Supplied passage:

::::::::::

Exhibit 10.1

[EXECUTIVE OFFICERS]        RESTRICTED STOCK AGREEMENT
                            2005 Stock Incentive Plan

         This Agreement is made and entered into as of the ___rd day of ______
2006 by and between Tektronix, Inc., an Oregon corporation (the "Company") and
_________(the "Employee").



                                    RECITALS

         A. In order to attract and retain as employees people of initiative and
ability, the Board of Directors of the Company (the "Board") has adopted the
2005 Stock Incentive Plan (the "Incentive Plan").

         B. Under the Incentive Plan, the Organization and Compensation
Committee of the Board (the "Committee") may make restricted stock grants of the
Company's common stock (the "Common Shares") subject to terms, conditions, and
restrictions determined by the Committee.

         C. The Committee considers it in the Company's best interest to award
Employee a restricted stock grant to enhance the Company's ability to retain
Employee's services and to provide an additional incentive for Employee to exert
the Employee's best efforts on behalf of the Company.

         D. Employee accepts the restricted stock award on the terms and
conditions contained in this Agreement and in the Incentive Plan.

                                    AGREEMENT

         1. Award of Restricted Stock. Pursuant to Section 7 of the Incentive
Plan, the Committee hereby awards to Employee ________ shares of the Company's
fully paid and nonassessable Common Shares as a restricted stock grant (the
"Restricted Stock"). All of the Restricted Stock is subject to the length of
service restrictions set forth in Section 2.

         2. Length of Service Restrictions. All of the Restricted Stock shall
initially be subject to forfeiture to the Company. All of the Restricted Stock
shall be automatically forfeited to the Company if Employee's employment by the
Company terminates for any reason whatsoever, including termination with or
without cause, or retirement, prior to ______________. Subject to satisfaction
of this length of service condition, on such date, all of the shares of
Restricted Stock shall be released from the forfeiture restriction. For purposes
of this Agreement, a person is considered to be employed by the Company if the
person is employed by any entity that is either the Company or a parent or
subsidiary of the Company. Notwithstanding the foregoing, the possibility of
forfeiture of the Restricted Stock established above shall lapse in its entirety
in the event Employee's employment terminates because of the death of Employee
or physical disability preventing Employee from performing regular duties.

::::::::::

Goals:
a: Rewrite the part of the restricted stock agreement starting at "B. Under the" and ending at "behalf of the Company.", replacing "best efforts" with "utmost efforts".
b: Answer these from the restricted stock agreement:
(i) In which state is the Company incorporated?
(ii) Under which section of the Incentive Plan does the Committee award the Restricted Stock?
(iii) Which two causes of employment termination make the possibility of forfeiture lapse entirely?

::::::::::

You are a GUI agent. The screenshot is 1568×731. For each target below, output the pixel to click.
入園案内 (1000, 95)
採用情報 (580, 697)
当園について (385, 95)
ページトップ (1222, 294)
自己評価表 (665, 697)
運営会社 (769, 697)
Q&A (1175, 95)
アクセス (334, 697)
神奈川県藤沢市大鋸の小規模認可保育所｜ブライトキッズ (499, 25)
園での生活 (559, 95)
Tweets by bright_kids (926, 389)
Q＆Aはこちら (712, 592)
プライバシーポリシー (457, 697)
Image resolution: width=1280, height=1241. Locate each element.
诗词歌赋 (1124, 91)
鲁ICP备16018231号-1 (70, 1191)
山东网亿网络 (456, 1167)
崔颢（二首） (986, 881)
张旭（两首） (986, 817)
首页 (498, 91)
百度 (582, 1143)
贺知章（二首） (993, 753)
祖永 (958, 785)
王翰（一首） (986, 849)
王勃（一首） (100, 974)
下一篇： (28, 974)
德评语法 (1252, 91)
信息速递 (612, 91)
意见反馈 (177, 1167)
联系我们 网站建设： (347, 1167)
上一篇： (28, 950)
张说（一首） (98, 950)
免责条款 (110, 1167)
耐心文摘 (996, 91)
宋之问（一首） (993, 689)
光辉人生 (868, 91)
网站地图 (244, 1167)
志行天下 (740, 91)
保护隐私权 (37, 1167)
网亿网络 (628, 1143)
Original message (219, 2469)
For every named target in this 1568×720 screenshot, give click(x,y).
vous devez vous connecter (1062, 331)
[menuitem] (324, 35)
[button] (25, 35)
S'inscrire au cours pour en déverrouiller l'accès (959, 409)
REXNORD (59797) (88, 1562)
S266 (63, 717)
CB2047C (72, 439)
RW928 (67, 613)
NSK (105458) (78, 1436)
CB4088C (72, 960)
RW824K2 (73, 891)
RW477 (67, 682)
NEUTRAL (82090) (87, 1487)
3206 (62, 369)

::::::::::

Worked answers:
a:
B. Under the Incentive Plan, the Organization and Compensation
Committee of the Board (the "Committee") may make restricted stock grants of the
Company's common stock (the "Common Shares") subject to terms, conditions, and
restrictions determined by the Committee.

         C. The Committee considers it in the Company's best interest to award
Employee a restricted stock grant to enhance the Company's ability to retain
Employee's services and to provide an additional incentive for Employee to exert
the Employee's utmost efforts on behalf of the Company.

b:
(i) Oregon
(ii) Section 7
(iii) The death of Employee, or physical disability preventing Employee from performing regular duties